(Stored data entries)
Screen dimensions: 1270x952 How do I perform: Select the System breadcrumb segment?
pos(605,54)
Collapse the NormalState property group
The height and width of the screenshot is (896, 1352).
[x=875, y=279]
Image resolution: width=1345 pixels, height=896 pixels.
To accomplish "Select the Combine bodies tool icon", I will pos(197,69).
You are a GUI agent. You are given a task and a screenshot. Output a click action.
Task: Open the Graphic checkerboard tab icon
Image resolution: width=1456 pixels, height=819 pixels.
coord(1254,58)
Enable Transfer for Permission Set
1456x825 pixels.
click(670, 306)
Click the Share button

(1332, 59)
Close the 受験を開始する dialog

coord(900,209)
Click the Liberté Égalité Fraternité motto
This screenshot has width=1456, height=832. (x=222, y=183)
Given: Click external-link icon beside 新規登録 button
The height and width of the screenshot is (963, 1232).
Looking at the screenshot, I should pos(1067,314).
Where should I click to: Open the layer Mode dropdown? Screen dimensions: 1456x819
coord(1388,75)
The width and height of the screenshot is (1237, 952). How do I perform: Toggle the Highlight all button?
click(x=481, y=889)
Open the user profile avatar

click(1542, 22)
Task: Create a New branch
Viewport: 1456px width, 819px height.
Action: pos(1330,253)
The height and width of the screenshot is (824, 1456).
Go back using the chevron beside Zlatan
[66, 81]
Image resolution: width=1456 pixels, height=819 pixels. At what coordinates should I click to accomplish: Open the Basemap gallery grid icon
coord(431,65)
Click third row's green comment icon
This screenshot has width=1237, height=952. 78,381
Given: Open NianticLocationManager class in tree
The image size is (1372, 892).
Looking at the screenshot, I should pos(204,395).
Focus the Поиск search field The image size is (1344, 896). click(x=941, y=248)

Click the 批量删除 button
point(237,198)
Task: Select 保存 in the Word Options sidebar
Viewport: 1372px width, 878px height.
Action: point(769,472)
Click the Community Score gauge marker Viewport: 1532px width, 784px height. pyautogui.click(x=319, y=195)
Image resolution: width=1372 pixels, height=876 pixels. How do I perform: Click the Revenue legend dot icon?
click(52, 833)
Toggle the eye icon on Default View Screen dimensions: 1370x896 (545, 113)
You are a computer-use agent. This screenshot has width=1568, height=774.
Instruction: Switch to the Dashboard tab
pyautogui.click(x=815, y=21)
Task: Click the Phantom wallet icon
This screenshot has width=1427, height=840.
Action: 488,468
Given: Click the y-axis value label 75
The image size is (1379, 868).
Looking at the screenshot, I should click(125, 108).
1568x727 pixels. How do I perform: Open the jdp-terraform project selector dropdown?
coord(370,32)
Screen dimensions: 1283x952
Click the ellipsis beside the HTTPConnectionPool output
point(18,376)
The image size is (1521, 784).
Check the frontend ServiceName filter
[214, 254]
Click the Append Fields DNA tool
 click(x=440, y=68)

Task:
Where a line of the records has the string "agent", return that line.

Result of this task:
You are a GUI agent. You are given a task and a screenshot. Output a click action.
You are a computer-use agent. This screenshot has width=1568, height=774.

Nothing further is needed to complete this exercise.